What is needed: Every line below needs to be printed again exactly, without any of its pictures.

***** Source data

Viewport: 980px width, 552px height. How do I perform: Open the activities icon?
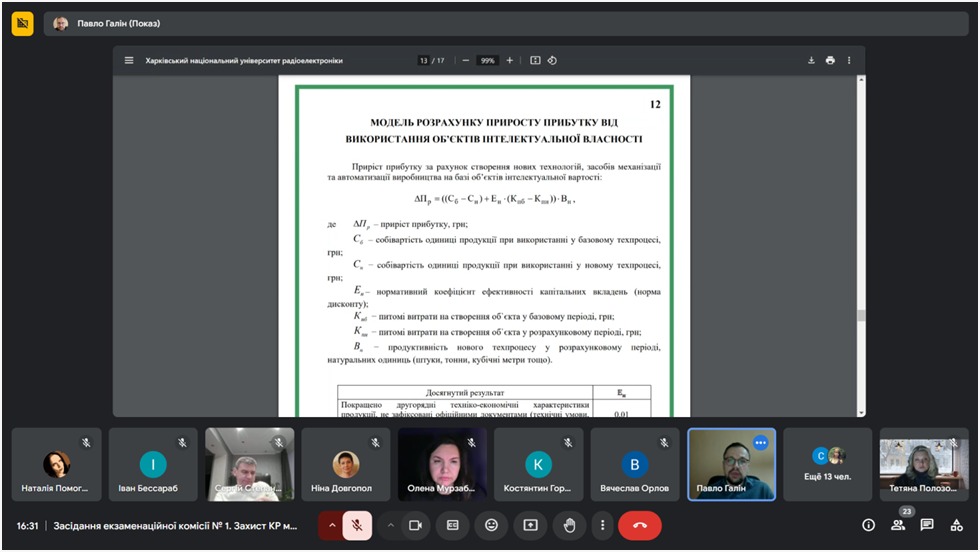(957, 525)
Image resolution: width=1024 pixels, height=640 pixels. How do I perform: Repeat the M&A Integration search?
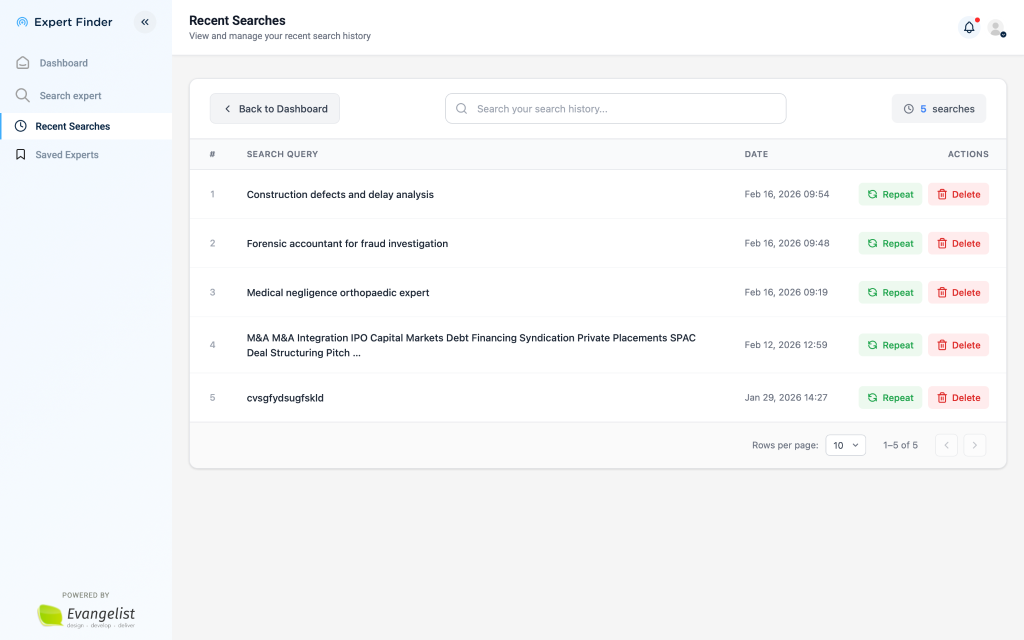pos(890,345)
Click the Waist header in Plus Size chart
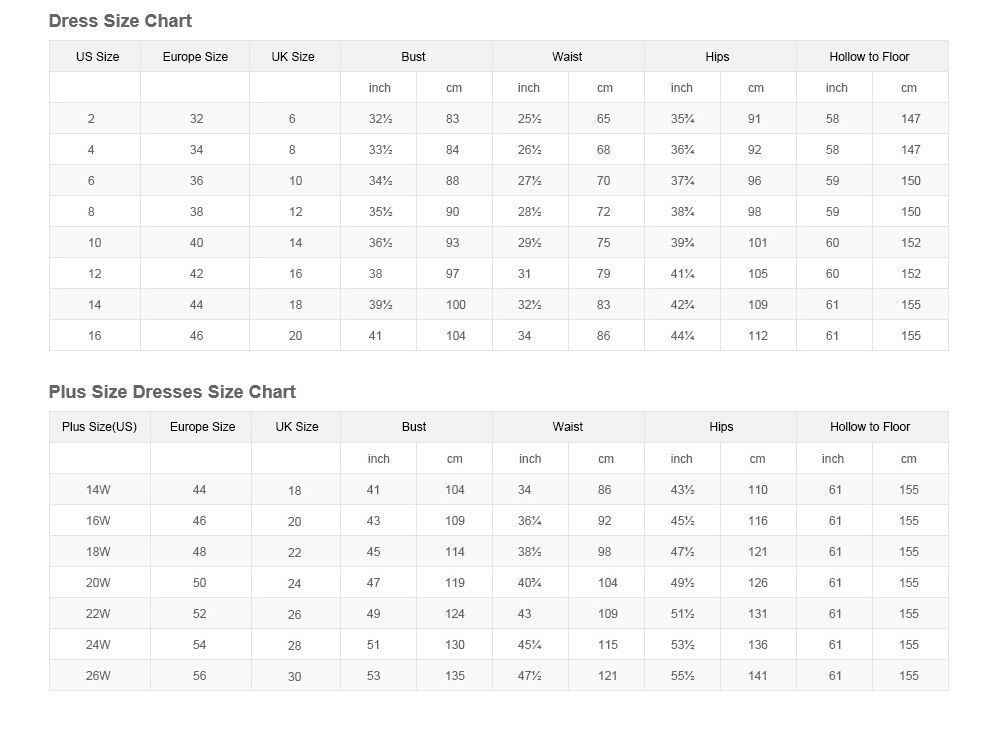The width and height of the screenshot is (983, 739). point(567,427)
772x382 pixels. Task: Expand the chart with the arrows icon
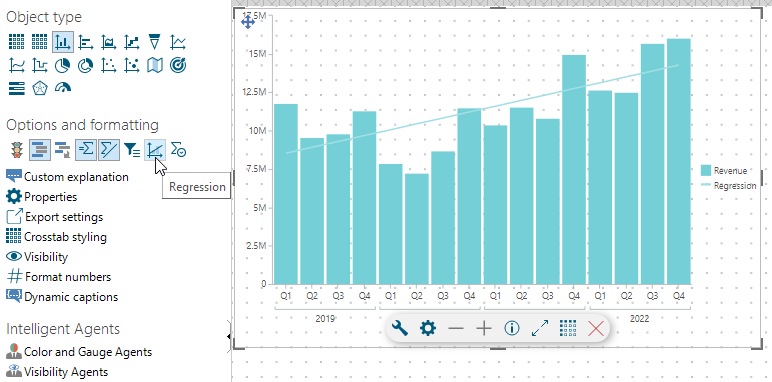[x=540, y=328]
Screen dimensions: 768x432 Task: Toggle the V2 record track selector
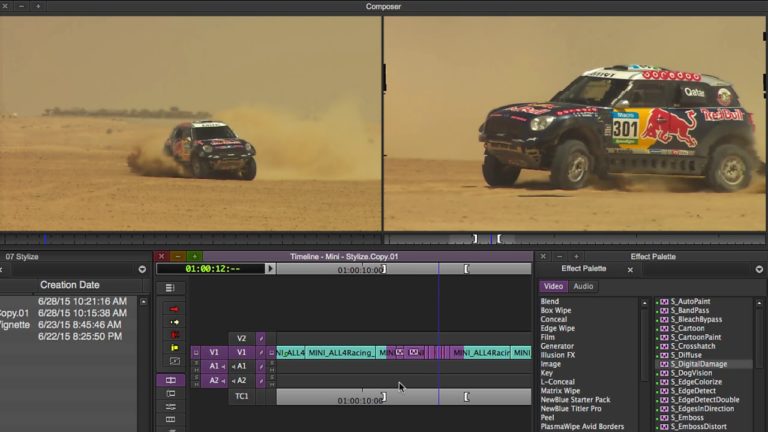pyautogui.click(x=241, y=338)
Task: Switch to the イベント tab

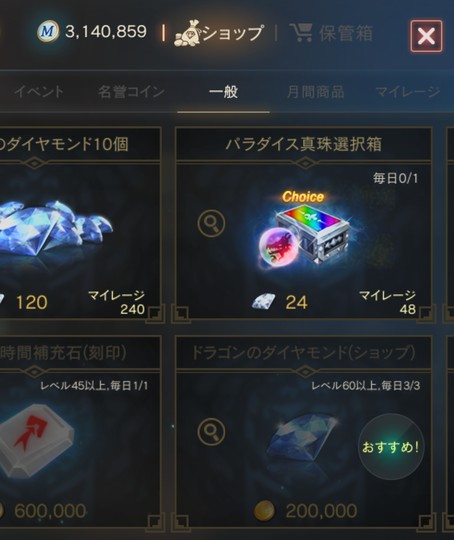Action: [39, 92]
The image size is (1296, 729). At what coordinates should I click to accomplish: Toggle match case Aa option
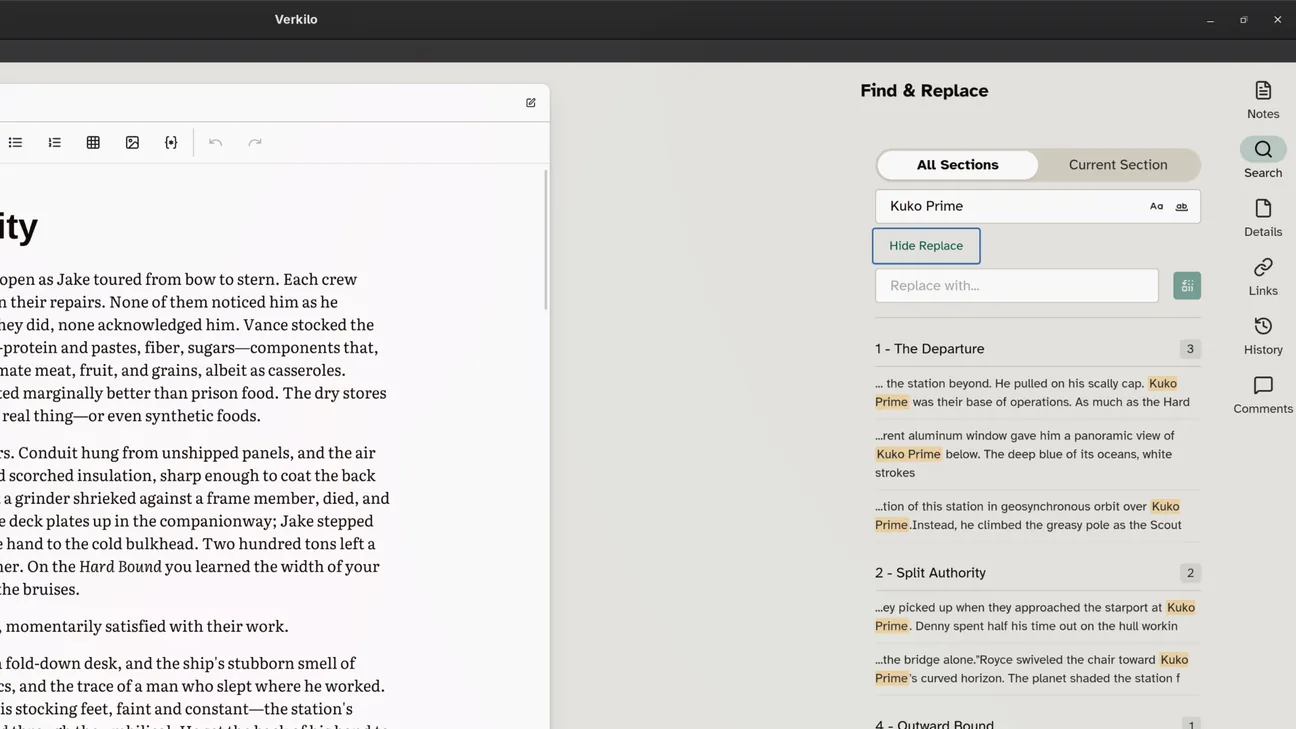click(1156, 207)
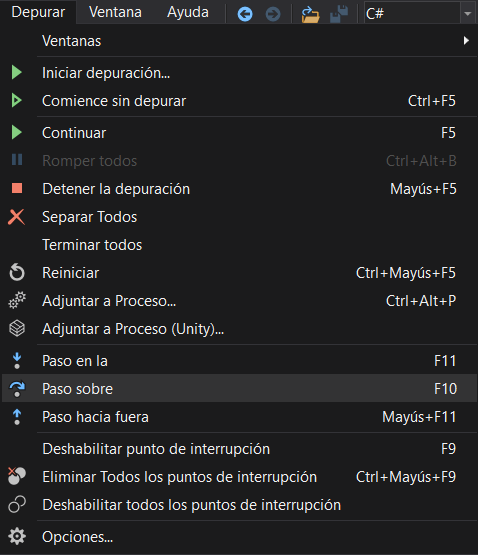The image size is (478, 555).
Task: Choose Eliminar Todos los puntos de interrupción
Action: (x=239, y=476)
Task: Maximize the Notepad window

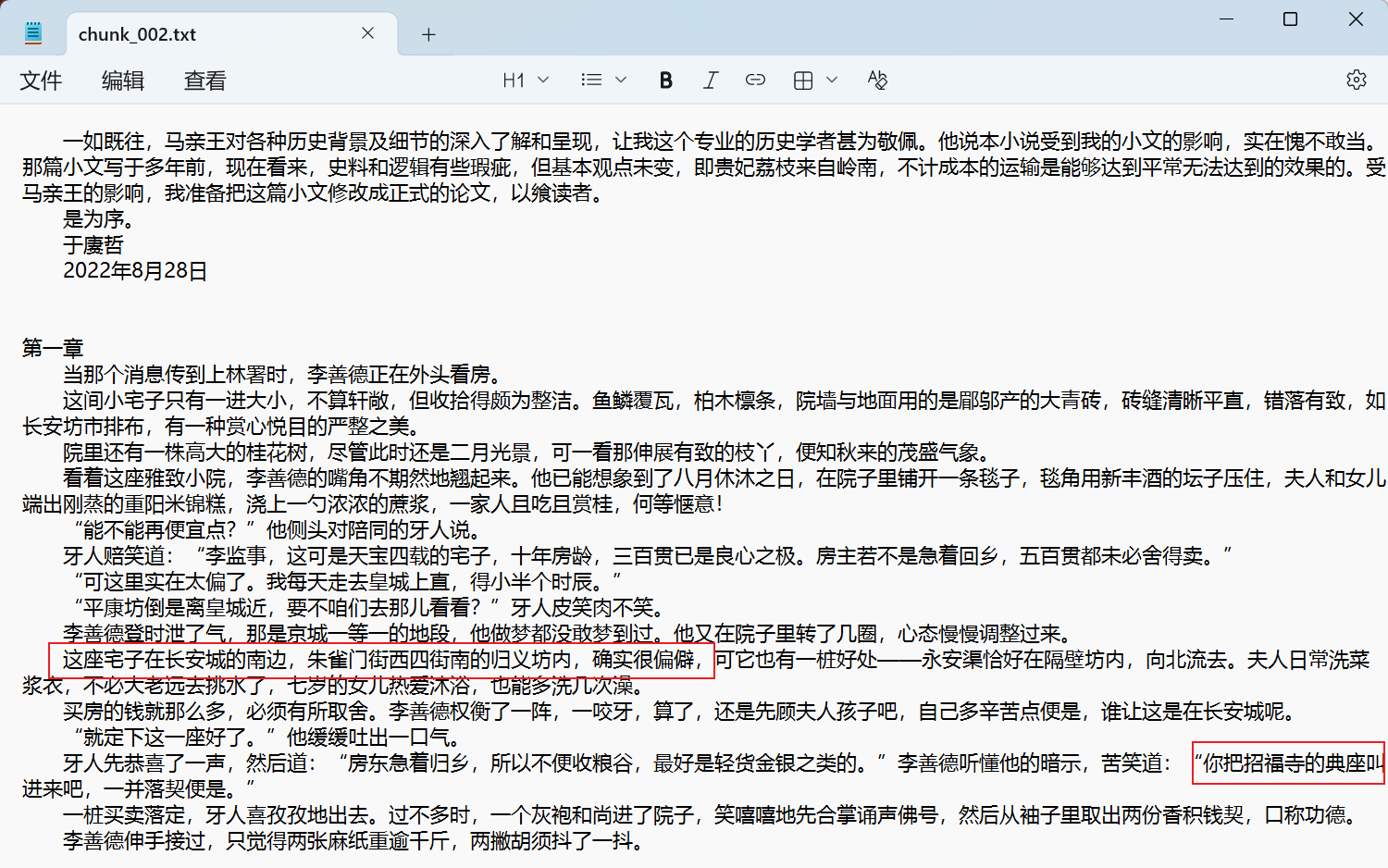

**********

Task result:
Viewport: 980px width, 552px height. How do I perform: Open the activities icon?
(957, 525)
Image resolution: width=1024 pixels, height=640 pixels. How do I perform: Repeat the M&A Integration search?
pos(890,345)
Click the Waist header in Plus Size chart
The width and height of the screenshot is (983, 739). point(567,427)
772x382 pixels. Task: Expand the chart with the arrows icon
[x=540, y=328]
Screen dimensions: 768x432 Task: Toggle the V2 record track selector
pyautogui.click(x=241, y=338)
Task: Switch to the イベント tab

Action: [39, 92]
The image size is (1296, 729). At what coordinates should I click to accomplish: Toggle match case Aa option
click(1156, 207)
The image size is (478, 555).
Task: Choose Eliminar Todos los puntos de interrupción
Action: (x=239, y=476)
Task: Maximize the Notepad window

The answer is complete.